I also used Green & Blacks Mint Dark Chocolate, adding a smooth peppermint flavor.

Resulting in a rich, smooth ice cream that’s like a Girl Scout Thin Mint, but with beer. And, that’s really what those cookies need: beer.



Chocolate Mint Stout Ice Cream


  • 2 cups whole milk
  • 3 fresh mint leaves
  • 1 cup heavy cream
  • 1 cup chocolate stout, or chocolate mint stout
  • 7 ounces of 60% dark chocolate with peppermint oil (such as Dark Chocolate Mint from Green & Blacks), broken into chunks
  • 4 egg yolks
  • 1 1/4 cup white sugar


  1. In a pot over medium high heat, add the cream, milk, mint leaves cream and stout. Bring to a gentle simmer. Remove from heat, remove and discard mint leaves, and stir in the chocolate until melted.
  2. In a separate bowl, add the egg yolks and the sugar, whisk until well combined. Slowly add the chocolate milk, whisking continually, until about 1/2 the mixture has been added to the egg yolks. Add the egg yolk mixture back into pot, whisk until well combined. Return pot to heat and bring to a mild simmer.
  3. Refrigerator until chilled, about 3 hours.
  4. Churn in ice cream maker according to manufactures directions. Chill until firm.




Green & Blacks provided me with a sample of chocolates used in this post. I was not monetarily compensated for this recipe. All thoughts, opinions and ideas are my own. 

27 thoughts on “Chocolate Mint Stout Ice Cream

  1. Oh man, I’ve been waiting on that Stone Chocolate Mint Stout forever! This sounds like a great recipe without it, though.

    1. I think it comes out in a few weeks, but it keeps getting pushed back. It was originally supposed to come out in July, I think. I can’t wait for it!
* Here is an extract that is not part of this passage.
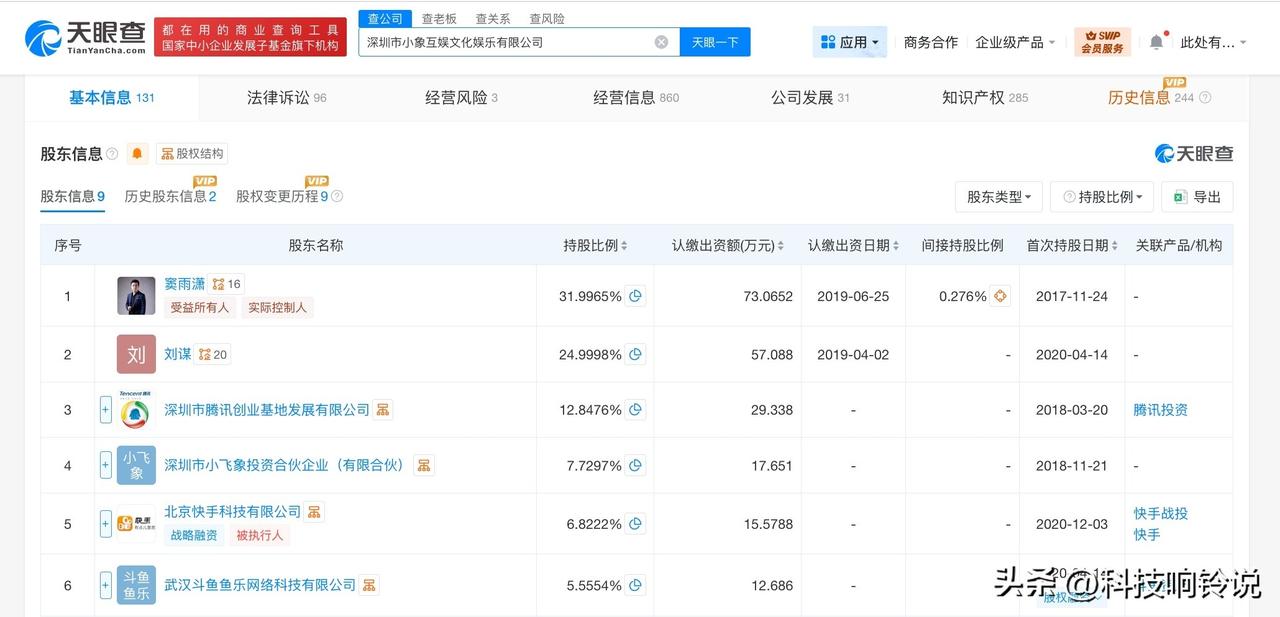Clear search box using the X icon
Screen dimensions: 1280x617
[x=661, y=42]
  2. Oh my goodness, this looks AMAZING. Stouts are some of my favorite type of beers + I love them paired with rich, chocolatey foods. Plus, chocolate + mint is one of my all-time favorite combos. This recipe is a major win in my book!
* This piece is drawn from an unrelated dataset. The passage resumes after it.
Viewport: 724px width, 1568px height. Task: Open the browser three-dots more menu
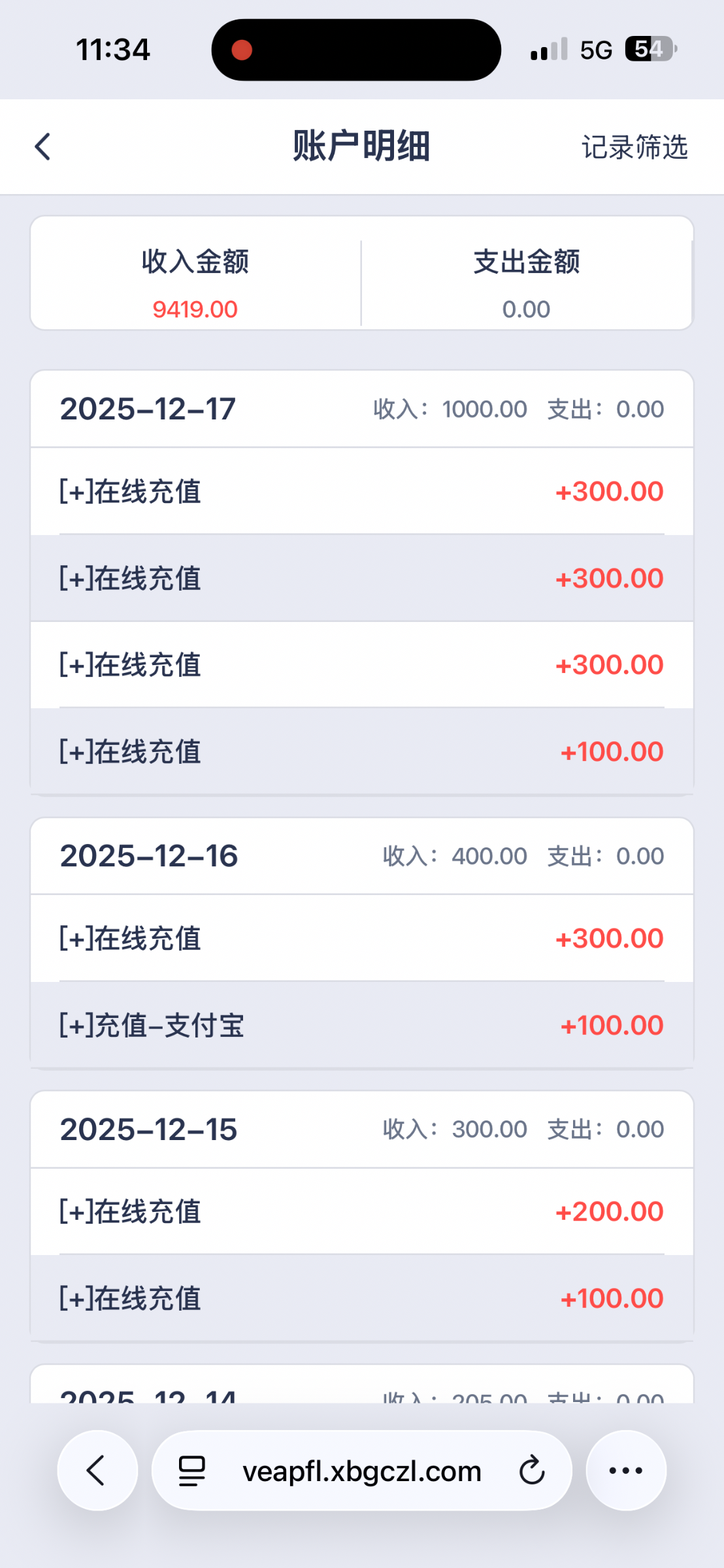click(x=626, y=1471)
  3. Wow Jackie! Another home-run through the park!

    One day, when I get rich and powerful and famous from being a brewer, I want to hire you as my personal chef! Will you settle for being the beer chef for a lowly little organic brewer like me any way?


    Dan, Owner & Brewmaster at Bison Organic Beer

    1. I would love that, and I might settle for being paid in beer. As long as you give me a title as amazing as the one you gave Ashley, we have a deal 😉

  4. 1. I didn’t even know there was such a thing as chocolate mint stout.
    2. I now know I need chocolate mint stout in my life IMMEDIATELY.
    3. I am now also craving chocolate ice cream.
    4. This looks BOMB. I will be making this as soon as I can locate the chocolate mint stout that I now know i immediately need. Thanks for sharing!

    1. There are a few Chocolate Mint stouts on the market but they are hard to come by. I do think it will be more of a trend with brewers in the future.

  5. This looks absolutely divine. And it’s made with beer. Beer makes everything better. I hope I can get my hands on some chocolate mint stout soon to try this out!

  6. I’m such a Guinness fiend, and mint ice cream is my favorite. I can’t wait to try out this recipe! I’m featuring your recipe as this week’s Food Porn Friday on my blog’s side bar. I can’t wait to see what you share now that I’m following your blog. I love cooking with beer, booze, and wine.

  7. I used Farmers Breakfast stout for the ice cream. This is a great recipe! the icecream is chocolatey, minty, and bitter all at the same time. The recipe above doesn’t tell you when to add the cream but I just did it at the end and it turned out just fine.

  8. I’m fascinated by this. We’ve made a few beer ice creams (one with a bock and one with Guinness) but both came out rather icy. We thought we hadn’t reduced the beer enough, but it looks like you’re not boiling your brew down at all. How’s the texture of the ice cream when you’re done?

    1. It’s really creamy. The secret with this kind of thing is to keep in mind that replacing milk or cream with beer is removing important fat. You need to up the yolks or the cream to compensate for that.